How to complete this task:
Every record below should be repeated exactly, with the pictures left out.

——

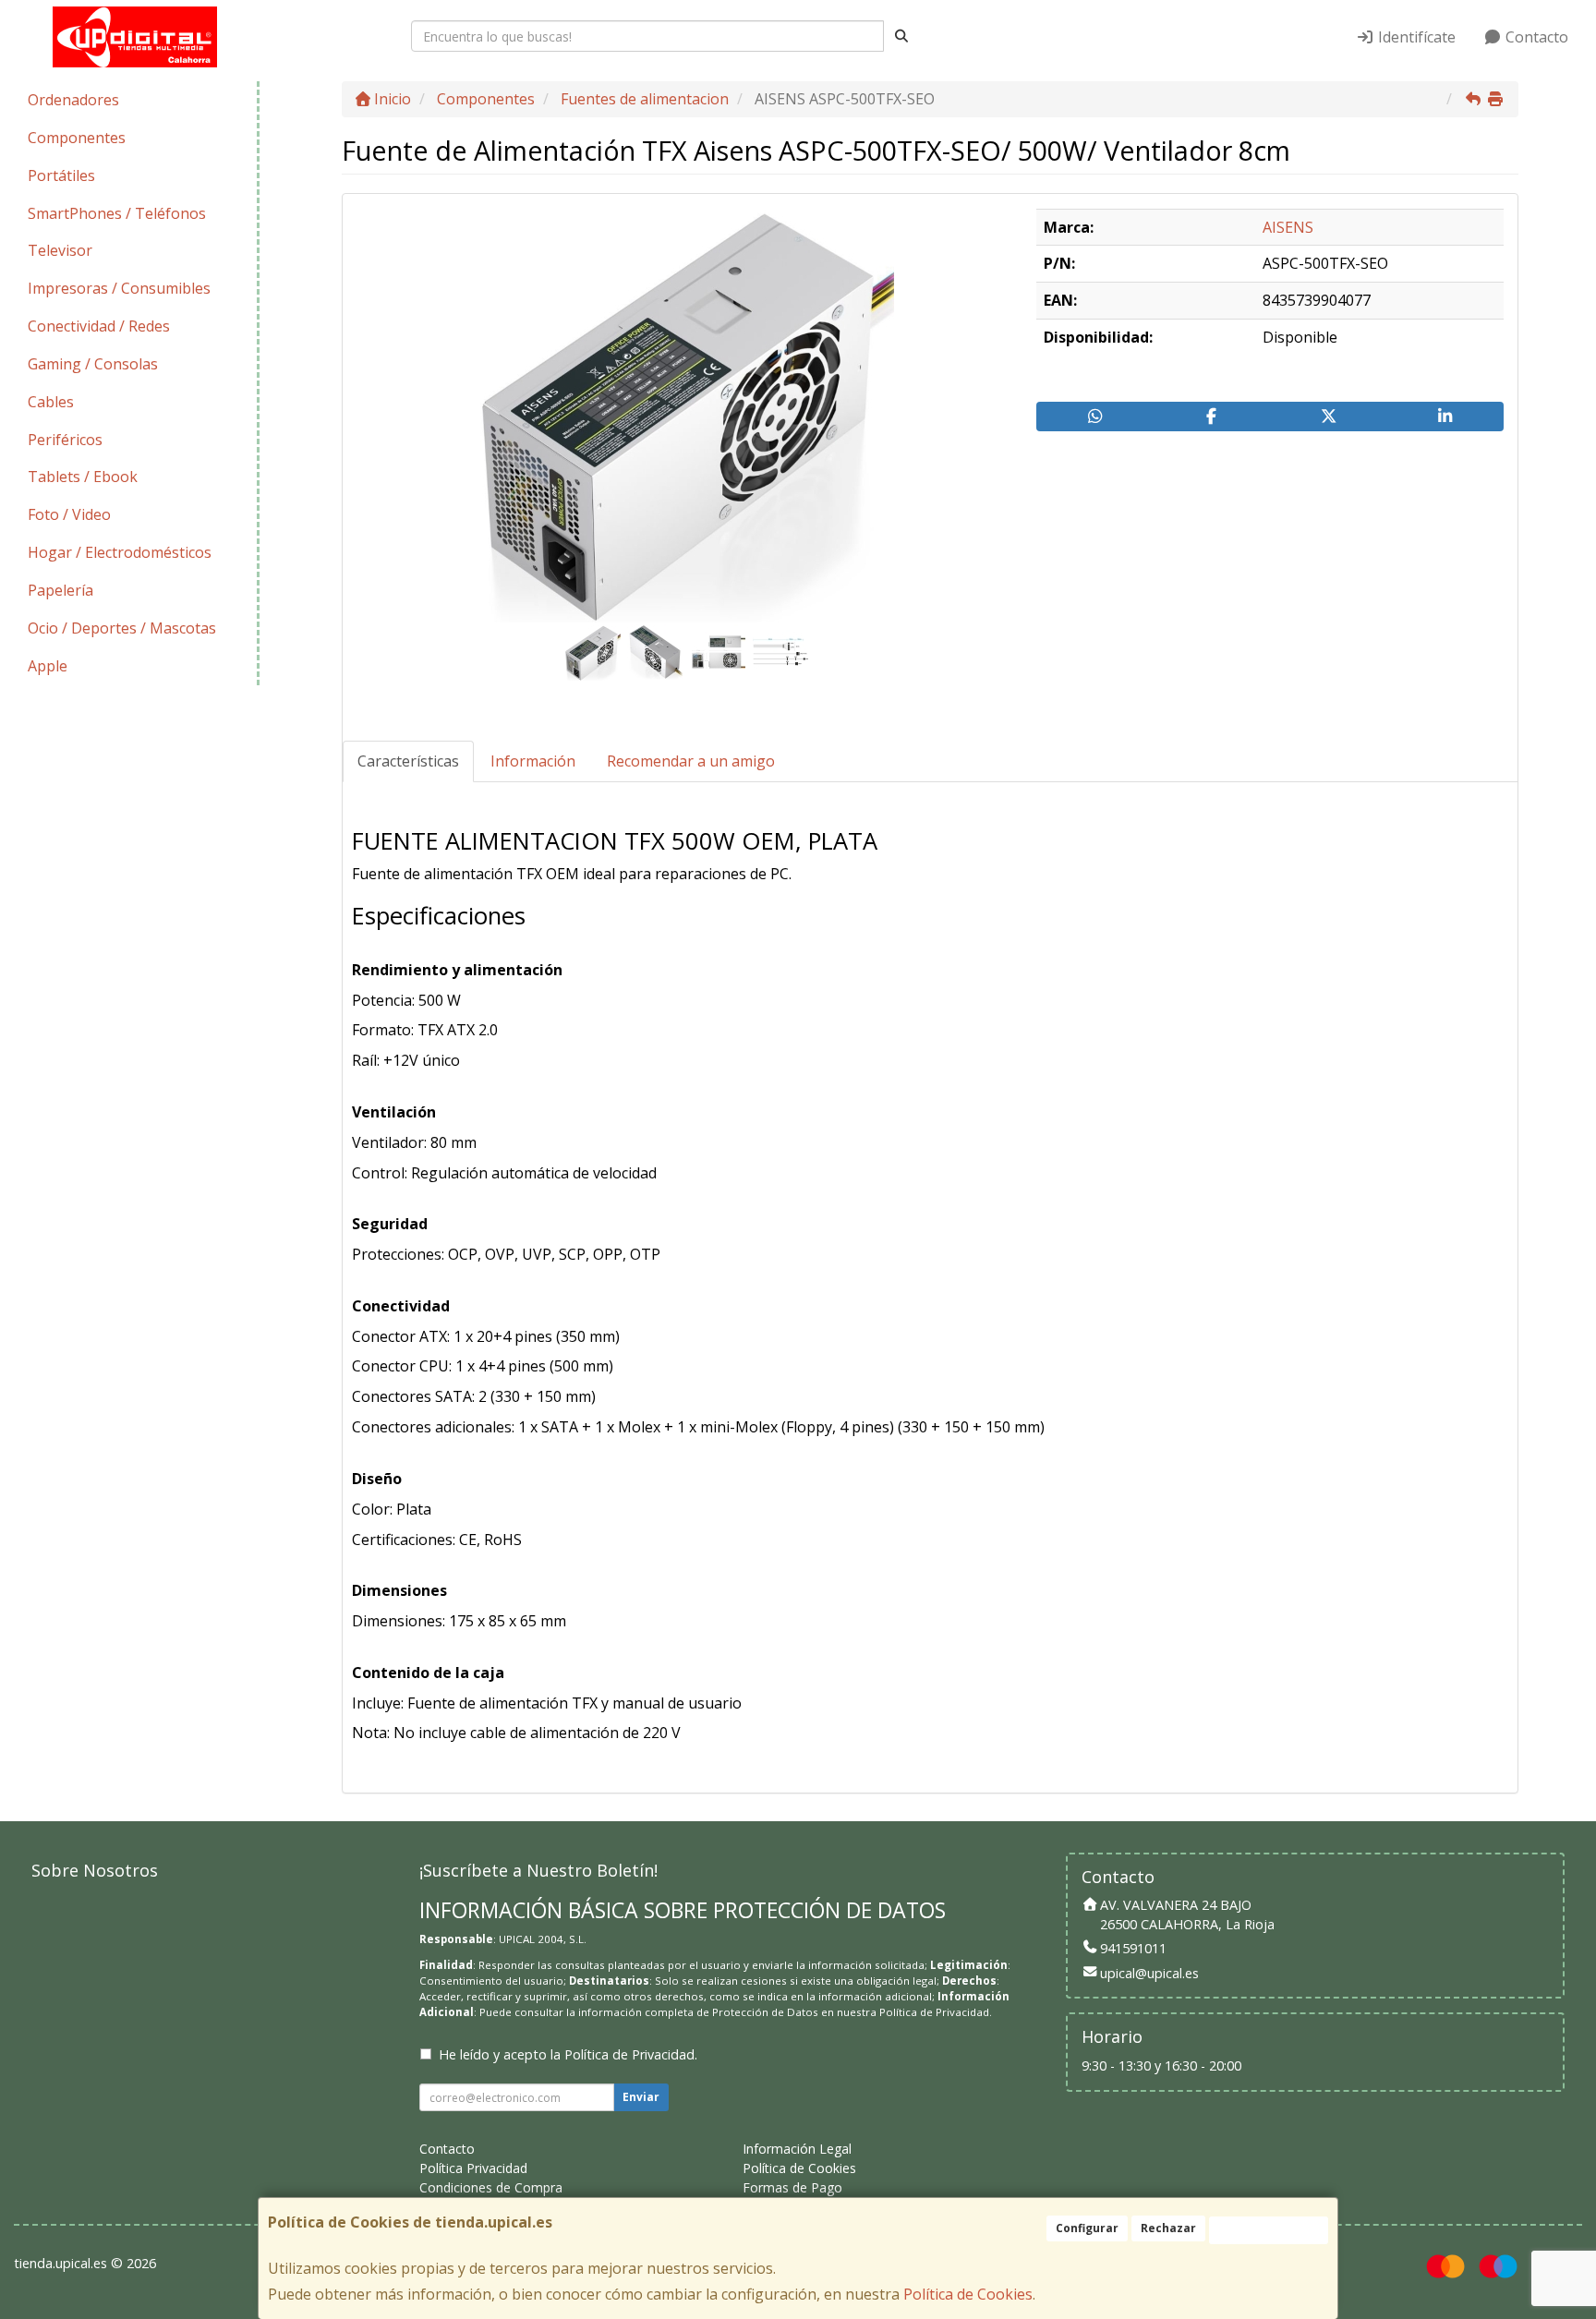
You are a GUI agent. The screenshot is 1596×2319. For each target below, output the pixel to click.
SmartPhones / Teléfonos (117, 213)
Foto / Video (69, 514)
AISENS (1288, 227)
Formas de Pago (792, 2187)
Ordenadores (73, 100)
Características (408, 761)
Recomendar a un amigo (691, 761)
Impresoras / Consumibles (119, 288)
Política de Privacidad (934, 2012)
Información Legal (797, 2148)
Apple (47, 666)
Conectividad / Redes (99, 326)
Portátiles (61, 175)
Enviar (641, 2097)
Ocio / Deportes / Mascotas (122, 628)
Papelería (60, 590)
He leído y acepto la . (568, 2054)
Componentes (77, 137)
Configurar (1087, 2228)
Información (532, 761)
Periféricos (65, 439)
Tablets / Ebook (83, 476)
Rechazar (1168, 2228)
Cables (51, 402)
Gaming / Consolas (93, 364)
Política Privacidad (473, 2168)
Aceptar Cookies (1268, 2230)
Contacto (1535, 37)
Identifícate (1415, 37)
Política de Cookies (968, 2294)
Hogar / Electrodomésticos (120, 552)
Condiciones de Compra (490, 2187)
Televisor (60, 250)
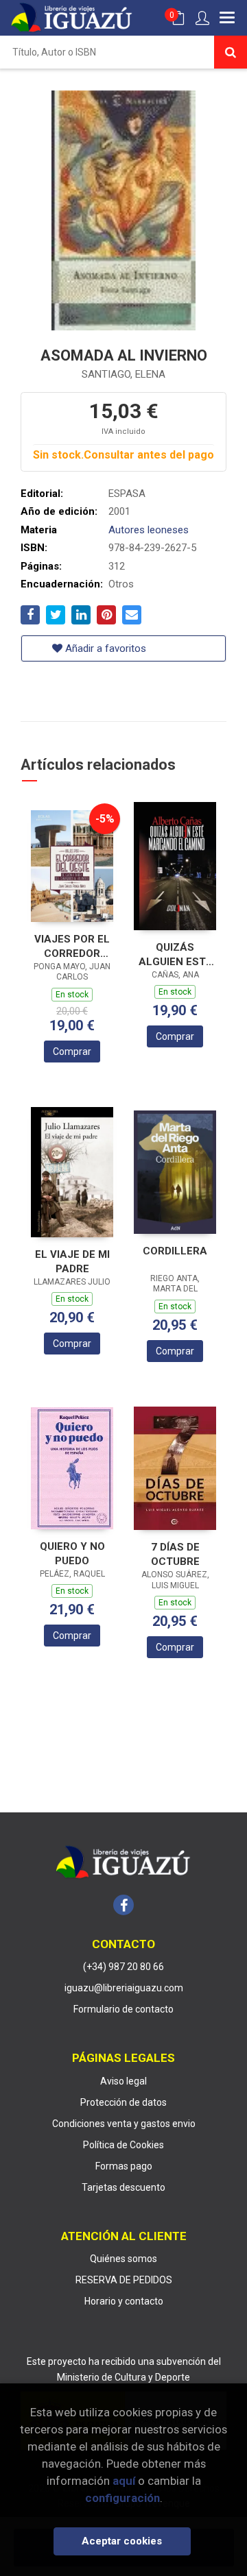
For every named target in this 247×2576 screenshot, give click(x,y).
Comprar (72, 1051)
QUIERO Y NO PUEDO (72, 1553)
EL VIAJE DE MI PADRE (72, 1261)
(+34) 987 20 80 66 (123, 1966)
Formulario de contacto (123, 2009)
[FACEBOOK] (123, 1905)
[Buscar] (230, 52)
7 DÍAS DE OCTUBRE (175, 1554)
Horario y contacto (123, 2301)
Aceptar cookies (122, 2541)
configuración (122, 2498)
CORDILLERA (175, 1251)
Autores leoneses (148, 530)
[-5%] (72, 865)
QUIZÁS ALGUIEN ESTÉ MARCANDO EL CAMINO (175, 954)
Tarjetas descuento (123, 2187)
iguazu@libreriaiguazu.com (123, 1987)
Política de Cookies (123, 2144)
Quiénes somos (123, 2258)
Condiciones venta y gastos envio (124, 2123)
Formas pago (123, 2166)
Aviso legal (123, 2081)
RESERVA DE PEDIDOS (123, 2279)
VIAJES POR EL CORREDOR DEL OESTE (72, 946)
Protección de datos (123, 2102)
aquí (124, 2481)
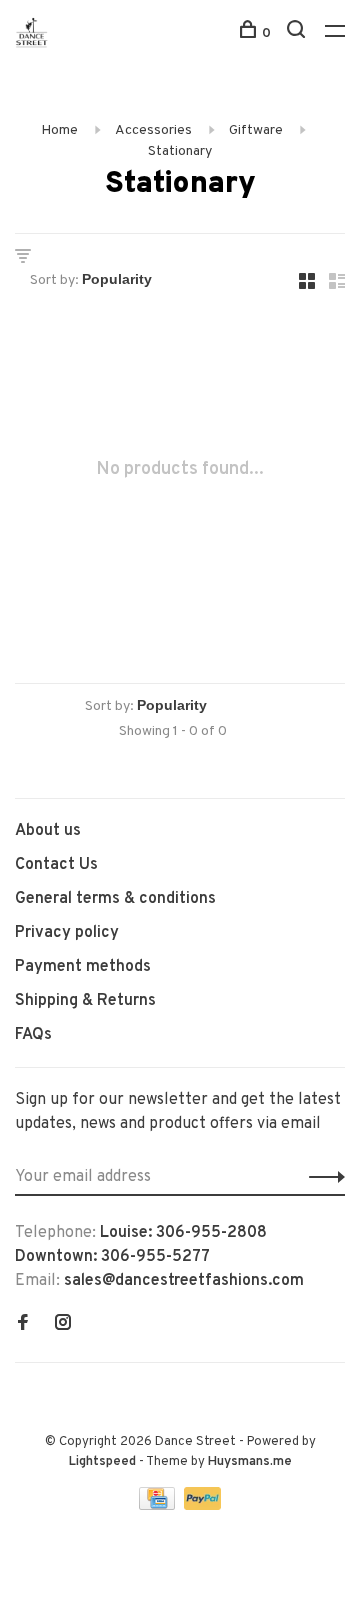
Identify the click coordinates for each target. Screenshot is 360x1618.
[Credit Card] (159, 1506)
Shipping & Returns (85, 1001)
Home (59, 130)
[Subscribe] (321, 1177)
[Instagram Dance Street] (63, 1325)
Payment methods (83, 967)
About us (48, 831)
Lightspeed (102, 1462)
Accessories (153, 130)
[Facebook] (23, 1325)
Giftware (256, 130)
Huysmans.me (250, 1462)
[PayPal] (202, 1506)
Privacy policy (67, 933)
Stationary (180, 151)
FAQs (33, 1035)
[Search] (298, 33)
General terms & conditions (115, 899)
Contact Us (56, 865)
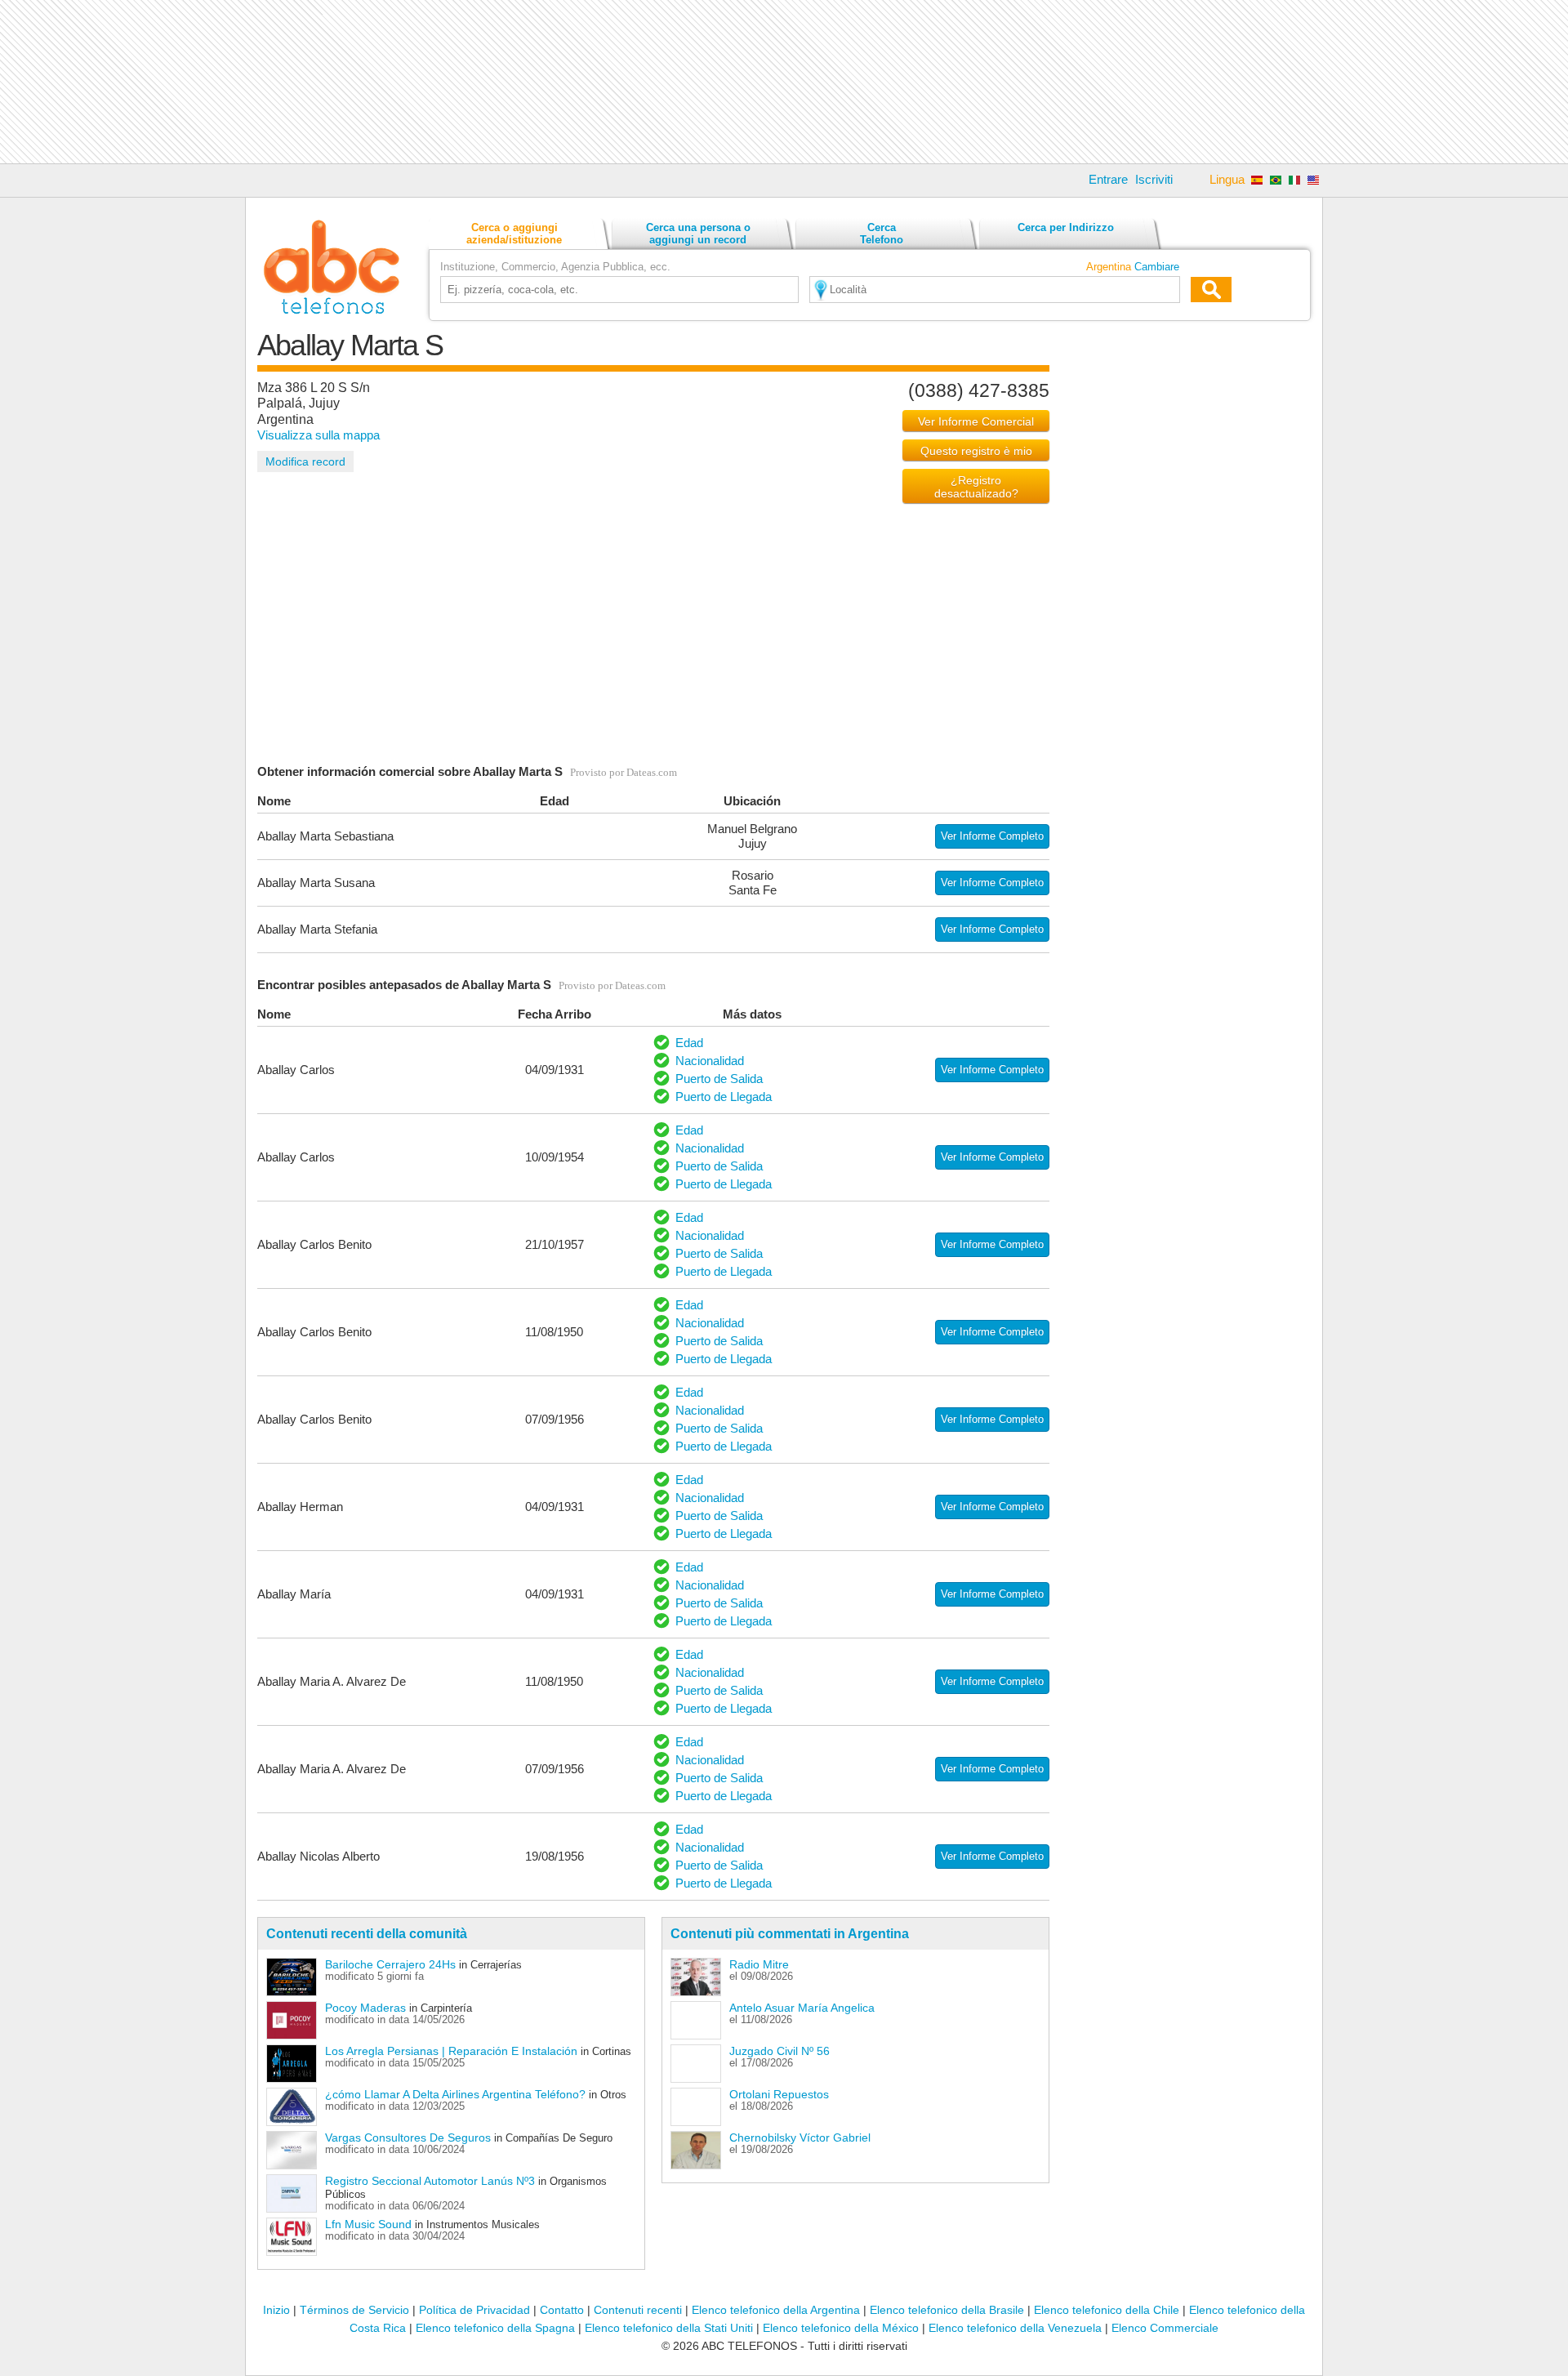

——

Task result:
You are a GUI agent. The screenshot is 1596×2319. For each target below, output the pixel to click.
SmartPhones / Teléfonos (117, 213)
Foto / Video (69, 514)
AISENS (1288, 227)
Formas de Pago (792, 2187)
Ordenadores (73, 100)
Características (408, 761)
Recomendar a un amigo (691, 761)
Impresoras / Consumibles (119, 288)
Política de Privacidad (934, 2012)
Información Legal (797, 2148)
Apple (47, 666)
Conectividad / Redes (99, 326)
Portátiles (61, 175)
Enviar (641, 2097)
Ocio / Deportes / Mascotas (122, 628)
Papelería (60, 590)
He leído y acepto la . (568, 2054)
Componentes (77, 137)
Configurar (1087, 2228)
Información (532, 761)
Periféricos (65, 439)
Tablets / Ebook (83, 476)
Rechazar (1168, 2228)
Cables (51, 402)
Gaming / Consolas (93, 364)
Política Privacidad (473, 2168)
Aceptar Cookies (1268, 2230)
Contacto (1535, 37)
Identifícate (1415, 37)
Política de Cookies (968, 2294)
Hogar / Electrodomésticos (120, 552)
Condiciones de Compra (490, 2187)
Televisor (60, 250)
For every named target in this 247×2576 screenshot, give click(x,y).
Comprar (72, 1051)
QUIERO Y NO PUEDO (72, 1553)
EL VIAJE DE MI PADRE (72, 1261)
(+34) 987 20 80 66 (123, 1966)
Formulario de contacto (123, 2009)
[FACEBOOK] (123, 1905)
[Buscar] (230, 52)
7 DÍAS DE OCTUBRE (175, 1554)
Horario y contacto (123, 2301)
Aceptar cookies (122, 2541)
configuración (122, 2498)
CORDILLERA (175, 1251)
Autores leoneses (148, 530)
[-5%] (72, 865)
QUIZÁS ALGUIEN ESTÉ MARCANDO EL CAMINO (175, 954)
Tarjetas descuento (123, 2187)
iguazu@libreriaiguazu.com (123, 1987)
Política de Cookies (123, 2144)
Quiénes somos (123, 2258)
Condiciones venta y gastos envio (124, 2123)
Formas pago (123, 2166)
Aviso legal (123, 2081)
RESERVA DE PEDIDOS (123, 2279)
VIAJES POR EL CORREDOR DEL OESTE (72, 946)
Protección de datos (123, 2102)
aquí (124, 2481)
Identify the click coordinates for each target. Screenshot is 360x1618.
[Credit Card] (159, 1506)
Shipping & Returns (85, 1001)
Home (59, 130)
[Subscribe] (321, 1177)
[Instagram Dance Street] (63, 1325)
Payment methods (83, 967)
About us (48, 831)
Lightspeed (102, 1462)
Accessories (153, 130)
[Facebook] (23, 1325)
Giftware (256, 130)
Huysmans.me (250, 1462)
[PayPal] (202, 1506)
Privacy policy (67, 933)
Stationary (180, 151)
FAQs (33, 1035)
[Search] (298, 33)
General terms & conditions (115, 899)
Contact Us (56, 865)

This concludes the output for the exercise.